Are you kidding? It makes a huge difference in depth and developing a jv program. The smaller schools are also forced to play freshman and sophomores on varsity. The bigger schools have a distinct advantage in depth and developing younger players. Very few freshman are ready for high school football at the varsity.

I live in NC and was around a large school classification. There are rarely freshman that play varsity. At my son's school, I remember may one or two getting to dress. Very few sophomors, maybe less than 10 or so on varsity. And they were a semi decent low playoff caliber team.

A school like Midland(and others of similar size) size has double thte amount of kids to develop than a school half that size. 950 students is a small school and would force you into playing freshman against seniors. Big difference.

Not sure WV has a fix as there seems to be a large disparity between size of schools.

How many state football titles does Cabell Midland have, again? Now that could change in a couple of weeks, but if what you were saying were 100% true, they would have more than one trip to the Super Six in school history. Especially with the way they bring in football kids the past 4 seasons from other schools.

Jefferson was the state's largest school until they were separated and Washington was formed. Jefferson was never a threat in the football postseason.
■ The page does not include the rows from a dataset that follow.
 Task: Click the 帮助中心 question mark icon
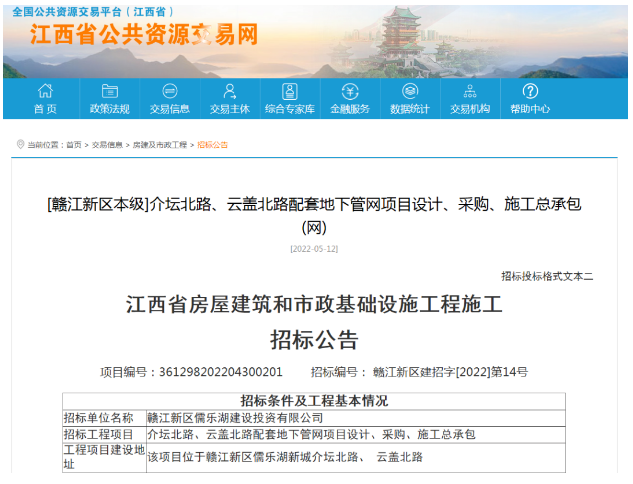(530, 91)
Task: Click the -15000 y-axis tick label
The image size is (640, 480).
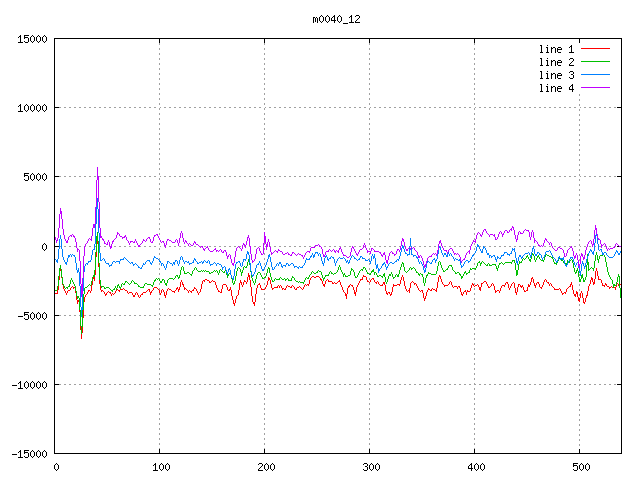Action: [28, 454]
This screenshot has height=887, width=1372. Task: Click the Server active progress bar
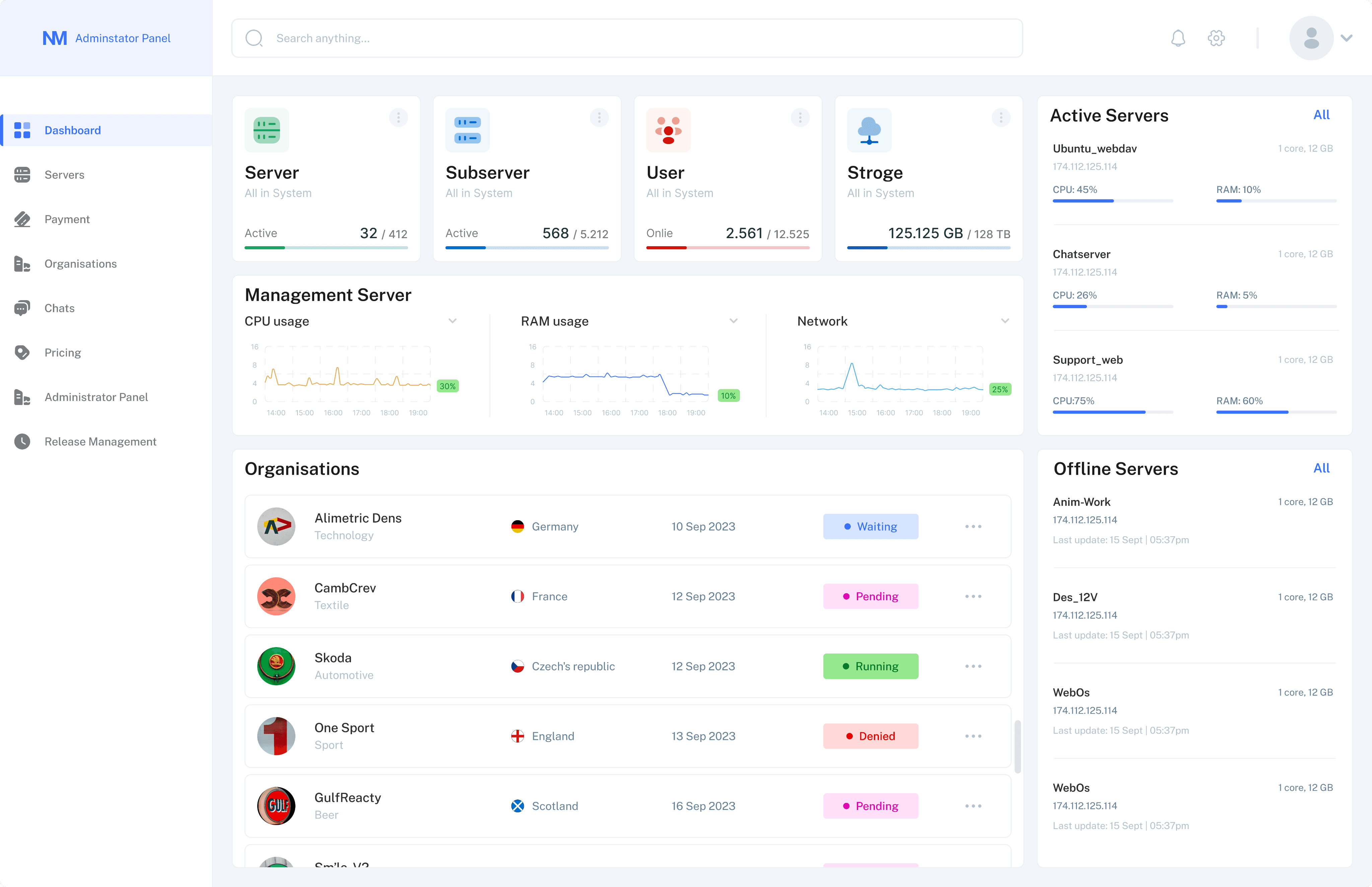pos(326,248)
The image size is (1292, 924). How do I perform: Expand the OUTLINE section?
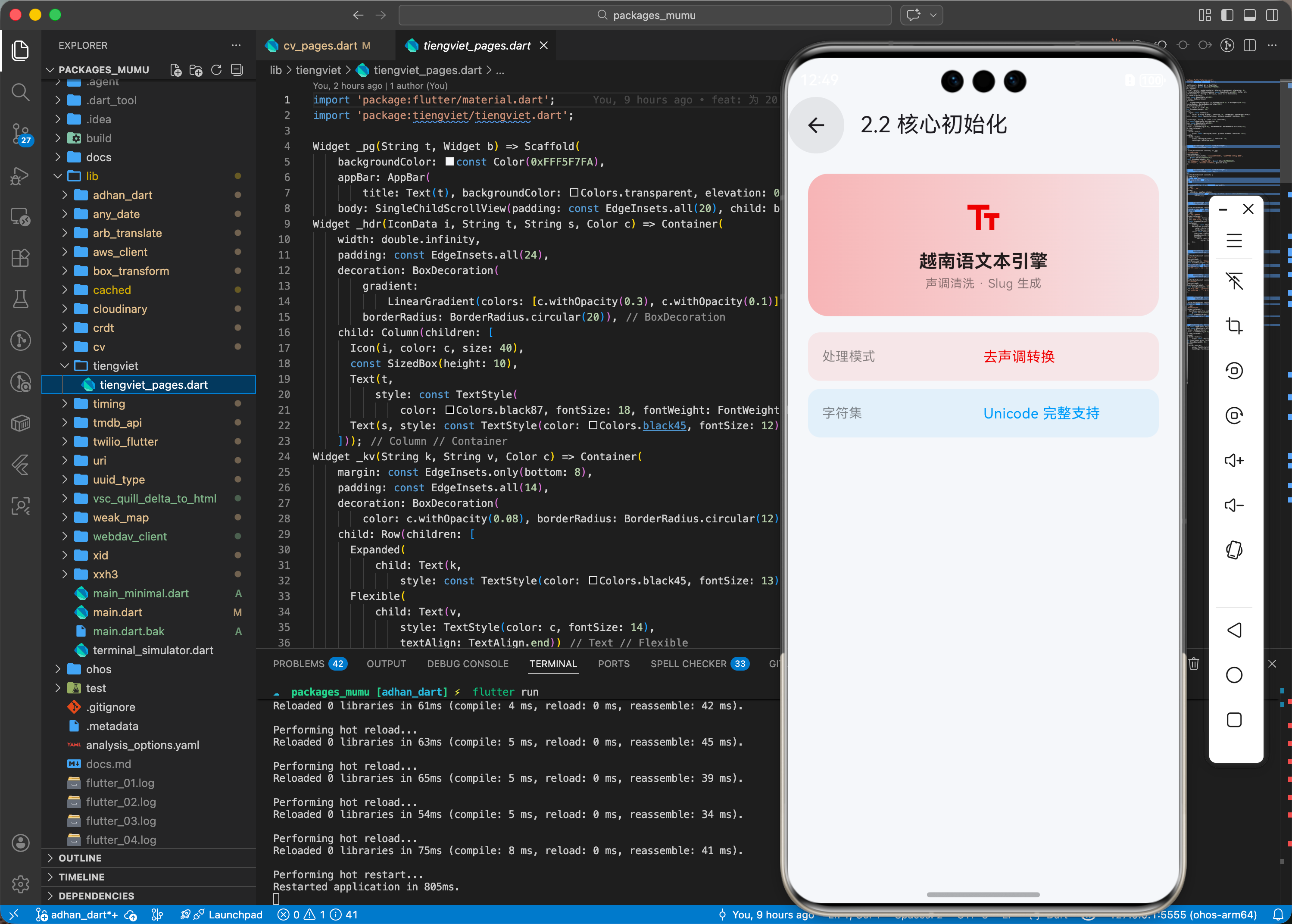pyautogui.click(x=80, y=858)
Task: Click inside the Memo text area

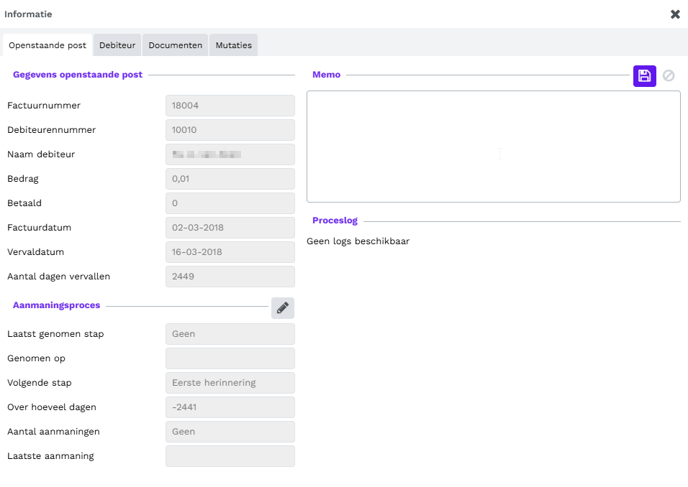Action: [493, 147]
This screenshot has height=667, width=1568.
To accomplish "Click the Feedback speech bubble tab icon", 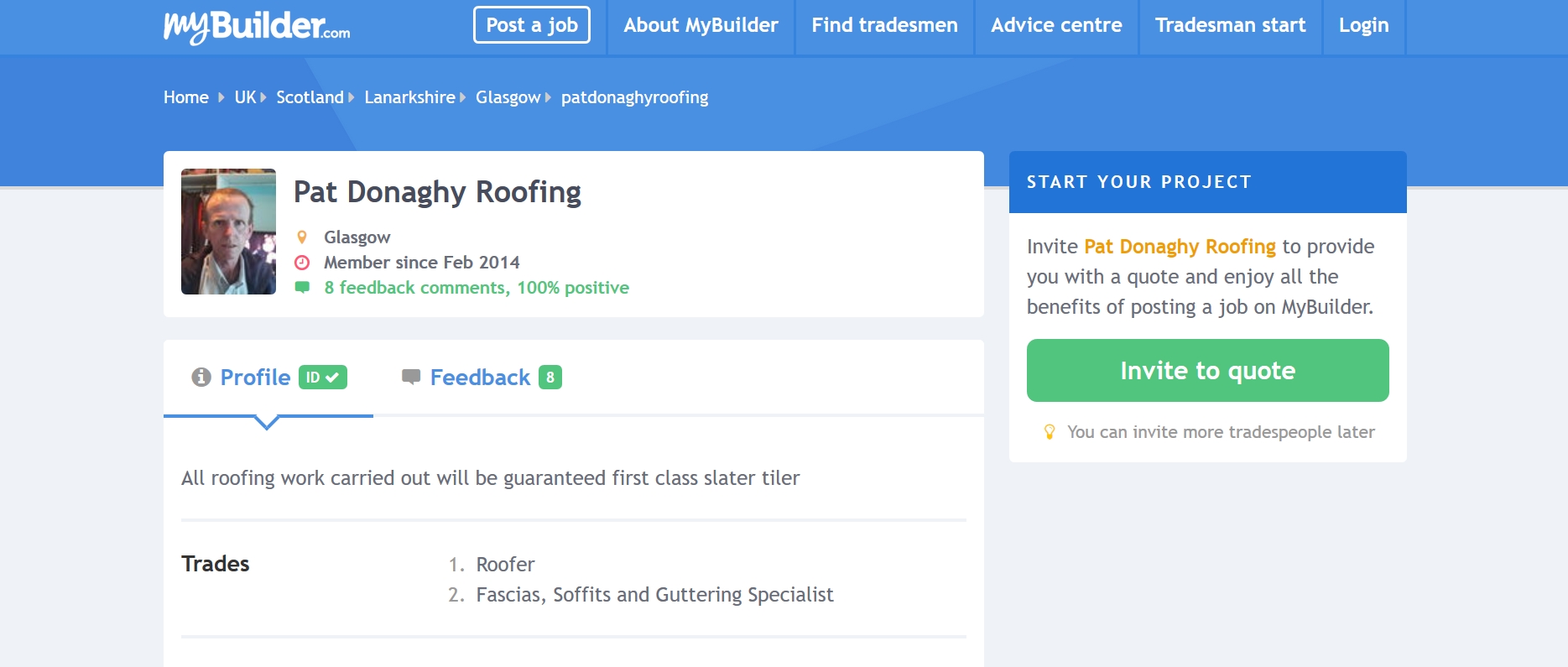I will 411,378.
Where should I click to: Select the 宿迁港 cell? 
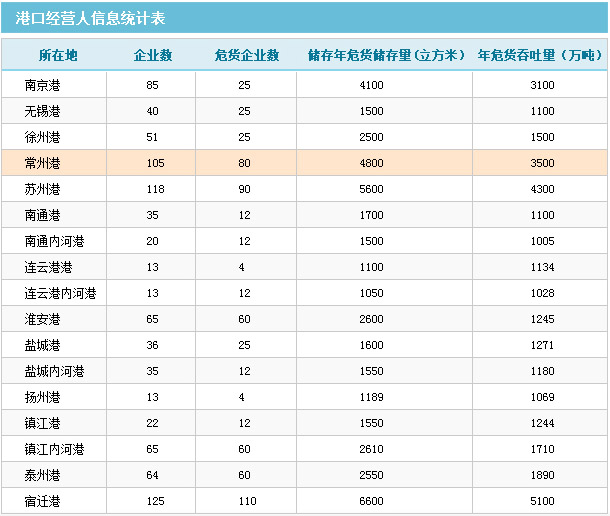tap(43, 501)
What you are saying is logical, but it's not how it actually plays out. I watched a school with about 700 beat a school with about 1,800 last year by 19 points. The school with 700 lost three games and was beaten, 48-7 in the AA semifinals.

I still stand by the difference between a school with 450 and a school with 875 being a much bigger difference on the field.
 
I honestly don't know how many state titles Cabell Midland has? I am guessing none by your remark.

I think we know now why there are only a handful of recruits that come out of WV each year. Lack of competition and serious lack of diversity. A small school like that should really never beat those big schools, except on rare occasions.
 
How many state football titles does Cabell Midland have, again? Now that could change in a couple of weeks, but if what you were saying were 100% true, they would have more than one trip to the Super Six in school history. Especially with the way they bring in football kids the past 4 seasons from other schools.

Jefferson was the state's largest school until they were separated and Washington was formed. Jefferson was never a threat in the football postseason.

What you are saying is logical, but it's not how it actually plays out. I watched a school with about 700 beat a school with about 1,800 last year by 19 points. The school with 700 lost three games and was beaten, 48-7 in the AA semifinals.

I still stand by the difference between a school with 450 and a school with 875 being a much bigger difference on the field.
depth is an issue with both enrollment situations. the school with more kids hs a better shot every year than the school with fewer kids
 
I still stand by the difference between a school with 450 and a school with 875 being a much bigger difference on the field.

West Virginia high school football coaches disagree with your contention. They lobbied for the changes although it makes sense on the surface that any school two times larger than their opponent should have a significant advantage, regardless of their classification.